#!/bin/oops ... metadata adventures and misadventures ...


Long time *nix dude, long time gnome/cinnamon user. Gnome usage started around 1.X … like 1990’s … like REALLY long time user.

A bit over a year ago, I was searching for a file in my Videos folder (yeah, i do actually store my videos in Videos … go figure) and got an unexpected result. To my surprise, the result I did not expect appeared because my search term matched metadata in the video, in spite of not matching any aspect of the file name. WOW! TOO COOL! I didn’t know nautilus did that! Hmmmmm? That got me thinking, never a good sign …

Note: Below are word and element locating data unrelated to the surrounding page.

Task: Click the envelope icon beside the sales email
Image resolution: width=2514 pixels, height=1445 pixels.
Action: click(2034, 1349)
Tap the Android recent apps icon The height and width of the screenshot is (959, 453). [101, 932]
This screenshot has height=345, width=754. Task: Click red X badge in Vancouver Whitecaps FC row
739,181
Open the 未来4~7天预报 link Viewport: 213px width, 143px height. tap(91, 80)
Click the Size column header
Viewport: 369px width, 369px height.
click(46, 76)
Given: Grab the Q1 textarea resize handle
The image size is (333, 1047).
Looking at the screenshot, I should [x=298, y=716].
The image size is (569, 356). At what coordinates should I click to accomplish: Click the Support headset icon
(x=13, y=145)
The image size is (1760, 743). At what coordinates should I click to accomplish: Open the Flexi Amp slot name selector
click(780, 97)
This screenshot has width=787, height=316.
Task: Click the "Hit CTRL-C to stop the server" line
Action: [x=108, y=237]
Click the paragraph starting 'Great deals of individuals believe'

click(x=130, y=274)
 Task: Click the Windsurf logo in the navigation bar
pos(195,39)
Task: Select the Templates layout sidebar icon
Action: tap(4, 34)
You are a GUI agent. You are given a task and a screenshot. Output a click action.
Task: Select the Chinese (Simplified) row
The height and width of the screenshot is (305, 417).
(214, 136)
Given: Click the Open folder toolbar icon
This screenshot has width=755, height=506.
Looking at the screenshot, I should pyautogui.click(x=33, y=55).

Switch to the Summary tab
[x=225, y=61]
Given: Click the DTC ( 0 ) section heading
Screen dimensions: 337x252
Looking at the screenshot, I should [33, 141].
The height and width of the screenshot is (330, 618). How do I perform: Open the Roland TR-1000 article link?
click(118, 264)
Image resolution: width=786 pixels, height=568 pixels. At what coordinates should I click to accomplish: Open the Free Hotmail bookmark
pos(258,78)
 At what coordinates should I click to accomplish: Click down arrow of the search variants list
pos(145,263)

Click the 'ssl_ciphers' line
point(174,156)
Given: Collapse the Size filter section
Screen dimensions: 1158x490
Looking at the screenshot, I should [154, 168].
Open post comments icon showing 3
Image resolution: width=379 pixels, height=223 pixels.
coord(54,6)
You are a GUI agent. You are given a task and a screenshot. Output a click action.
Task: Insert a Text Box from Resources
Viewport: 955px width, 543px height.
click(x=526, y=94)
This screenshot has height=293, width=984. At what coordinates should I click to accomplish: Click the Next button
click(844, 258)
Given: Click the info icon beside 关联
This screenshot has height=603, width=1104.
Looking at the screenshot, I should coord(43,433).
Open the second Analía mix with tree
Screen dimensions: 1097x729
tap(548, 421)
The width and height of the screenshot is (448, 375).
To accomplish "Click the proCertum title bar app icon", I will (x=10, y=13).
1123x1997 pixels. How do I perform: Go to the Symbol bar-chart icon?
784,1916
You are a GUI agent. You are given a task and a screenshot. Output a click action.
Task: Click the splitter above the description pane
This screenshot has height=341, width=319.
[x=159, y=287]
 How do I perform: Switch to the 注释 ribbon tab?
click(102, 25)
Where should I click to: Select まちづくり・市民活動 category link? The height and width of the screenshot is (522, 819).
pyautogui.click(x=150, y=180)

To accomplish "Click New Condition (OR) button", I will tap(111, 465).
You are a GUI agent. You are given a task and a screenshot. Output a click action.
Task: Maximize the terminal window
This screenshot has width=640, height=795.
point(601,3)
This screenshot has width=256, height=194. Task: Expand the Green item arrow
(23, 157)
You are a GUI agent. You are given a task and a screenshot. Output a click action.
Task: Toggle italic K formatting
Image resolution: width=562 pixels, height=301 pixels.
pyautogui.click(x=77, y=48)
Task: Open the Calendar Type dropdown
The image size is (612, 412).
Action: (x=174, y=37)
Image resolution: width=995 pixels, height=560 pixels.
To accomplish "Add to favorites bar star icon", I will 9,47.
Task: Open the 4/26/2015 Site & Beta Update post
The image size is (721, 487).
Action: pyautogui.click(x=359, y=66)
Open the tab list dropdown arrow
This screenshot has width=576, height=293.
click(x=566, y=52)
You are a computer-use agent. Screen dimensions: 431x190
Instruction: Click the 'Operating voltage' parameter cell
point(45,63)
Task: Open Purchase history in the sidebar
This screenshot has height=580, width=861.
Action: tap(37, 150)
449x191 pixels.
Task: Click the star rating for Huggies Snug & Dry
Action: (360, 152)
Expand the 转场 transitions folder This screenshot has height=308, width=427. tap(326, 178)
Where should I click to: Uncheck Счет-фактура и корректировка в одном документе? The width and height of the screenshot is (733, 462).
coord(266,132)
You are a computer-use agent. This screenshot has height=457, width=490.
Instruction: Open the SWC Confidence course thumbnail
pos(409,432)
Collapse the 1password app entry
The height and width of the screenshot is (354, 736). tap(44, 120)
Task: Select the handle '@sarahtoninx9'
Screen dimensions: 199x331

I have been obsessed with multimedia and metadata ever since! Like many folk, I have a ridiculously large collection of videos, audio and images. Terabytes! How can anyone manage that much information. Short answer: they don’t; they can’t! Long answer: As museum curators of the 19th century figured out, one can somewhat mange with good metadata.

And the adventure begins!

So I start a thread … I would like to discuss how to best manage large collections of video,audio, and images …

My tools of choice are tracker, tracke-sparql, and gthumb. What are yours?

I have also played with recoll, which is really, really, really, slick, except that is doesn’t suck data from matroska video (mkv). (I plan to write an mkv video data sucker for it at some time in the not so distant future … looks fairly easy from my initial research … ) Nonetheless, it does do a decent job with mp4!

Matroska (mkv) is superior to mp4 in every single aspect I can imagine, but even if I assume it sucks in every respect but one, that one feature trumps all others. With mkv, it is easy to Add, Delete, and Update video metadata WITHOUT remux! This is a HUGE benefit, as the discussion I hope to have will make clear. Remux a 4GB file just to update keywords=“drame,waar,historic” to keywords=“drama,war,historic” is a slow pain in the ___, even on a crazy fast nvme drive. With mkv, this can be accomplished in a fraction of a second, even on a crappy slow 5400 rpm hard drive in that 8 year old laptop you can’t bring yourself to dump.

Things I would really like to discuss here:
metadata acquisition and editing
indexing: baloo, tracker, xapian, recoll
search: sql, sparql, OTHER
integration: dolphin, nautilus, nemo, thunar, gnome-shell, OTHERS

I am currently in the slow process of converting all my mp4 video to mkv. Technically, I could automate it easily enough. It is slow only because I am checking, adding, correcting metadata. From the small (5%, plus or minus) bit I have thus far converted, WOW! It is just so much easier to view and find and slice and dice. …

I don’t really know if this is the right place to initiate this discussion, but I guess I will know soon enough …

If you were a KDE Plasma user then, I would suggest digiKam to manage Videos and (photographic) Images.

  • But, you’re not – therefore darktable to manage your images.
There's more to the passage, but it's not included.